I should add that to the chart. Thank you for the suggestion.

I would consider this as 'articulation management', so that the comparison could be made with other products that don't use similar terminology. Do you think that's reasonable?


----------



## InLight-Tone (Dec 1, 2017)

@Robert Randolph said: The *vast *majority of DAW users right now are hobbyists, and based on the sales data that has been shared with me, Live is currently the best selling DAW by a fairly significant margin. It also dominates _nearly _all of the online usage polls.

Yes Live may be the best selling DAW to "hobbyists", but among professionals, those that make a living bringing in money from composing music, you would rarely see someone using Live except the EDM crowd. Reaper, uh, no way.

Reaper is super powerful in some respects, yet so is Linux, and BOTH can be a total chaotic mess to work with. Why wouldn't Zimmer, Gregson-Williams etc., who can afford anything they want use Reaper, Live or other DAWS? Because when it comes down to usability, all the powerful features in the world don't matter. Prolific output does, not setting up endless scripts and endlessly tweaking the UI.

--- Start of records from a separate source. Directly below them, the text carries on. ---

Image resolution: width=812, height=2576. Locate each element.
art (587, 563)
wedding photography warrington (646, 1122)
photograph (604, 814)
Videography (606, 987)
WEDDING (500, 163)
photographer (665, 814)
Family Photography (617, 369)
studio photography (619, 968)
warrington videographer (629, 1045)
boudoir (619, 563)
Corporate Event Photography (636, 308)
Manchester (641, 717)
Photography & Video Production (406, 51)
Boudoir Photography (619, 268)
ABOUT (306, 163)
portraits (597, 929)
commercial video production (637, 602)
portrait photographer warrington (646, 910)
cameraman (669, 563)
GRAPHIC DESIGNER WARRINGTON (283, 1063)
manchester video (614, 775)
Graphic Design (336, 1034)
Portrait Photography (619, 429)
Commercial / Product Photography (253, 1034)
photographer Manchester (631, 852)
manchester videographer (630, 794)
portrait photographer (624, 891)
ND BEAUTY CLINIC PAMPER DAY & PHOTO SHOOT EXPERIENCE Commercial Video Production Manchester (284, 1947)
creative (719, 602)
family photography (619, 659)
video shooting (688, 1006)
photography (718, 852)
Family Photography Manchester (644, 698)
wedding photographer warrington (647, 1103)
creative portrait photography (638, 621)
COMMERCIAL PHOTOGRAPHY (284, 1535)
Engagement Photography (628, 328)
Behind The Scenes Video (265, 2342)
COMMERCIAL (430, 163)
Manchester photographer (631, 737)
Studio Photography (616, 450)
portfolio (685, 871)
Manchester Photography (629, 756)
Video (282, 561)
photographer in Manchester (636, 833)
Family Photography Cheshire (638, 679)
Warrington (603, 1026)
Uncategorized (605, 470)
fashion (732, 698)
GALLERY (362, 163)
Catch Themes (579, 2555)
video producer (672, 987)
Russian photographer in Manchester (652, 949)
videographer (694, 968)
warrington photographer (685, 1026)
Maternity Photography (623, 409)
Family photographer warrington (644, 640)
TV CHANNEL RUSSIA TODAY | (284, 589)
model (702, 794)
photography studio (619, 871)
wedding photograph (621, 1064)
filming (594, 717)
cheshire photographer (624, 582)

Don't get me wrong, if I have to stare at something the majority of my day, I want it to look good and be clear, but Reaper looks like a mess to me, and I customized and tweaked the hell out of it...


----------



## Robert Randolph (Dec 1, 2017)

InLight-Tone said:


> @Robert Randolph said: The *vast *majority of DAW users right now are hobbyists, and based on the sales data that has been shared with me, Live is currently the best selling DAW by a fairly significant margin. It also dominates _nearly _all of the online usage polls.
> 
> Yes Live may be the best selling DAW to "hobbyists", but among professionals, those that make a living bringing in money from composing music, you would rarely see someone using Live except the EDM crowd. Reaper, uh, no way.
> 
> ...



I agree with basically everything you said.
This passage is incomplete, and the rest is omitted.